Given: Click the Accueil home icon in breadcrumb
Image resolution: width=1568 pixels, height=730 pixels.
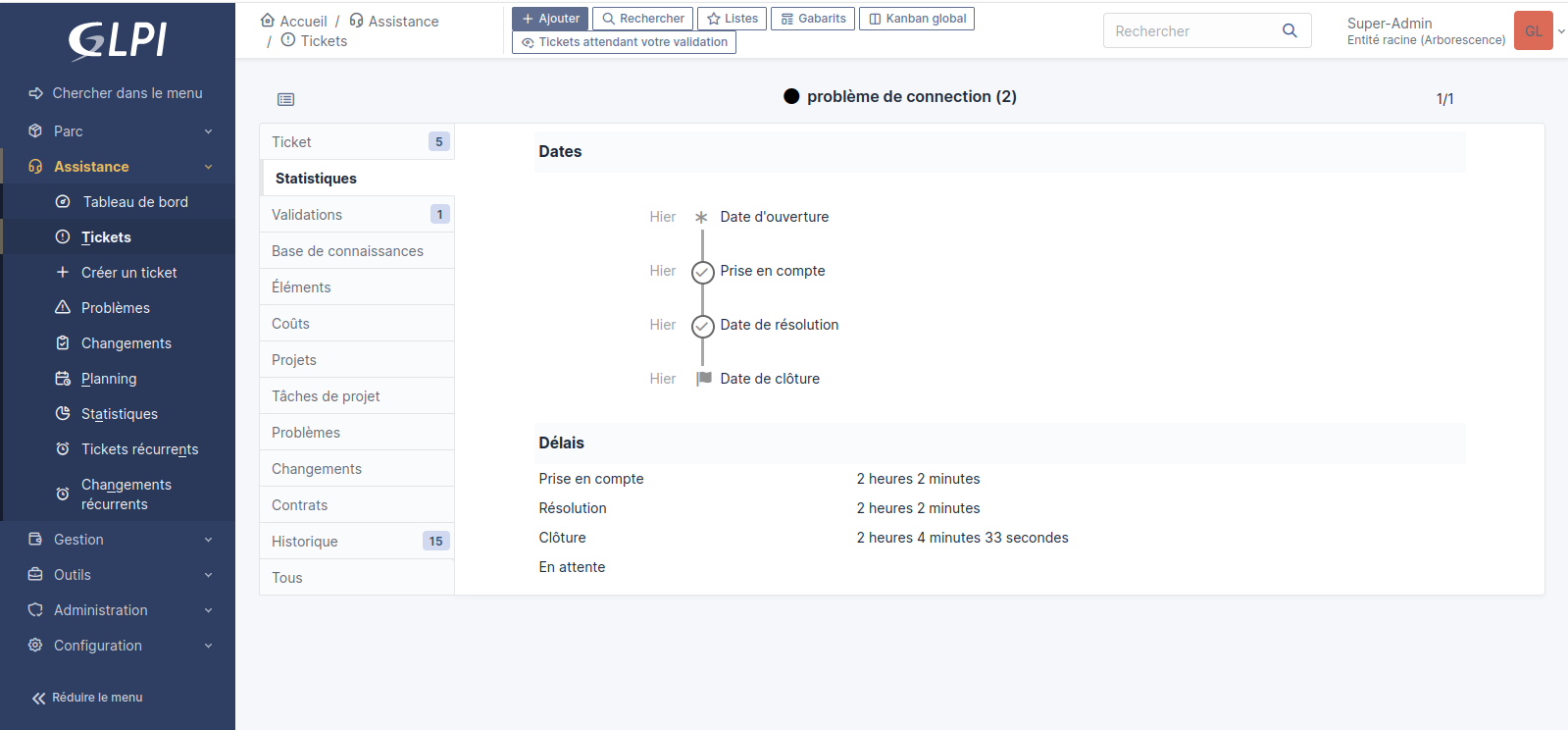Looking at the screenshot, I should pos(268,21).
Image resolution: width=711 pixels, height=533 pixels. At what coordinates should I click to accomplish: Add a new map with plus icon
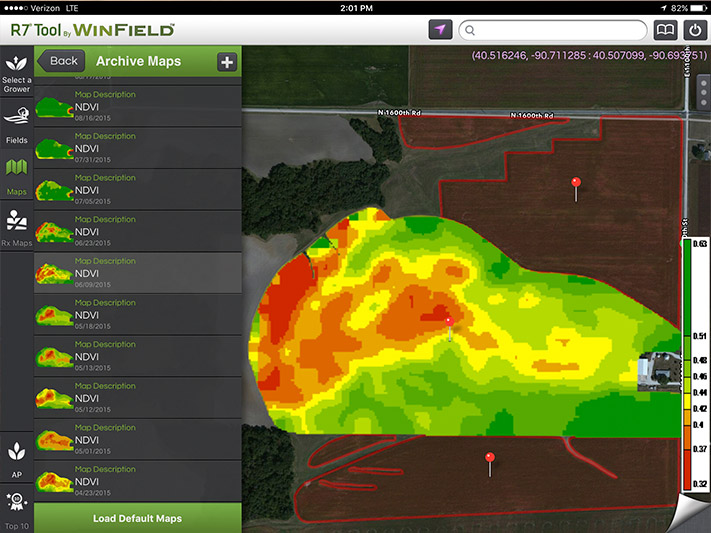point(227,62)
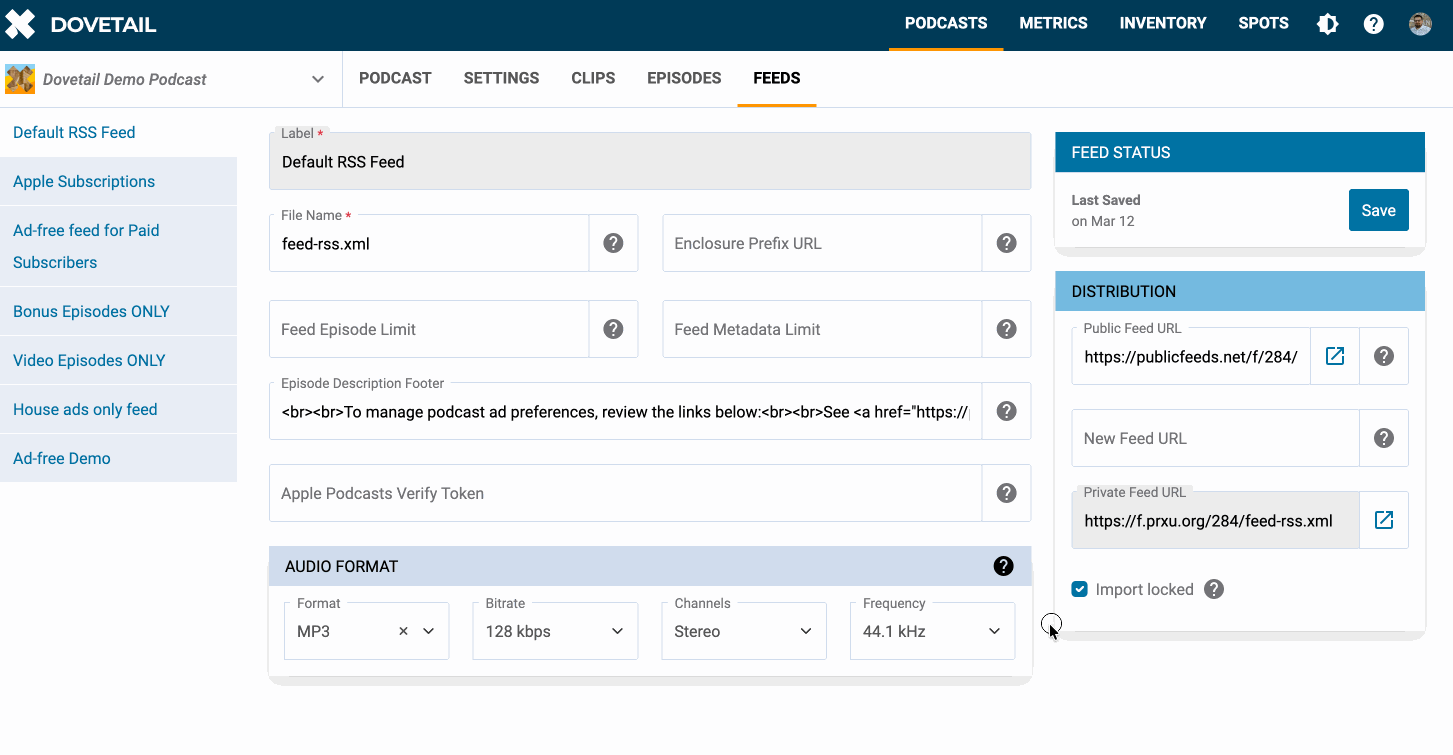Open the Public Feed URL in new tab
This screenshot has height=755, width=1453.
tap(1335, 356)
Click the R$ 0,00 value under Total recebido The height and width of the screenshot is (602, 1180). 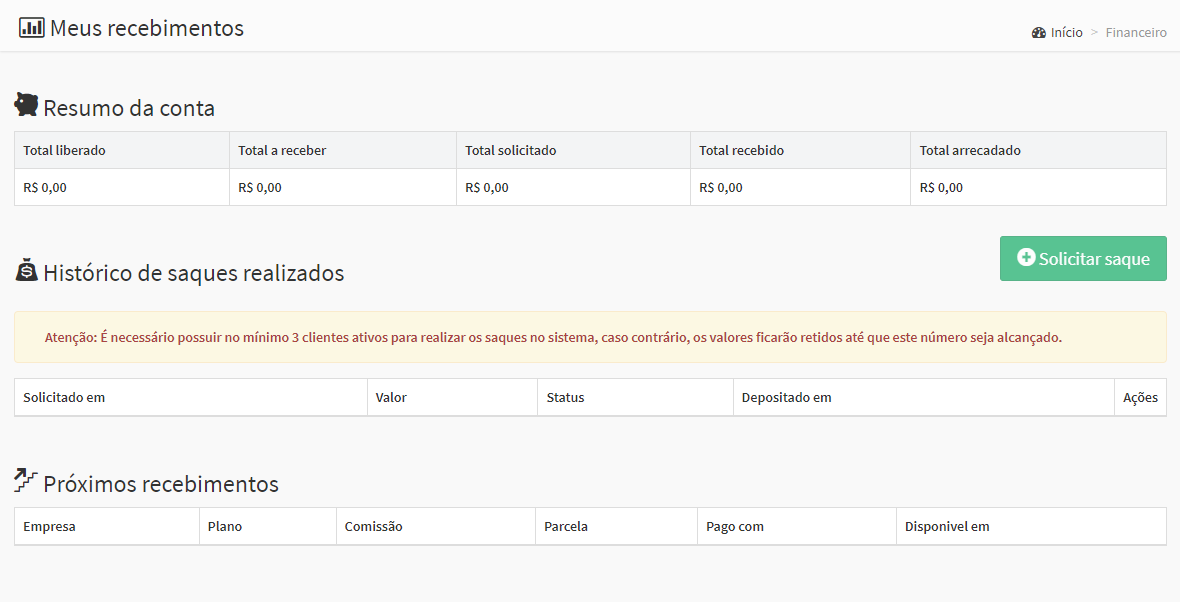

◆ **Aim**
Convert all the entries above into a Markdown table with the columns Row and Line, giving each line its own numbered row and skipping blank lines. Leave the pictures out of the table.

◆ **Expected output**
| Row | Line |
|---|---|
| 1 | Given: Click the Accueil home icon in breadcrumb |
| 2 | Image resolution: width=1568 pixels, height=730 pixels. |
| 3 | Looking at the screenshot, I should pos(268,21). |
| 4 | Image resolution: width=711 pixels, height=533 pixels. At what coordinates should I click to accomplish: Add a new map with plus icon |
| 5 | point(227,62) |
| 6 | Open the Public Feed URL in new tab |
| 7 | This screenshot has height=755, width=1453. |
| 8 | tap(1335, 356) |
| 9 | Click the R$ 0,00 value under Total recebido The height and width of the screenshot is (602, 1180).  |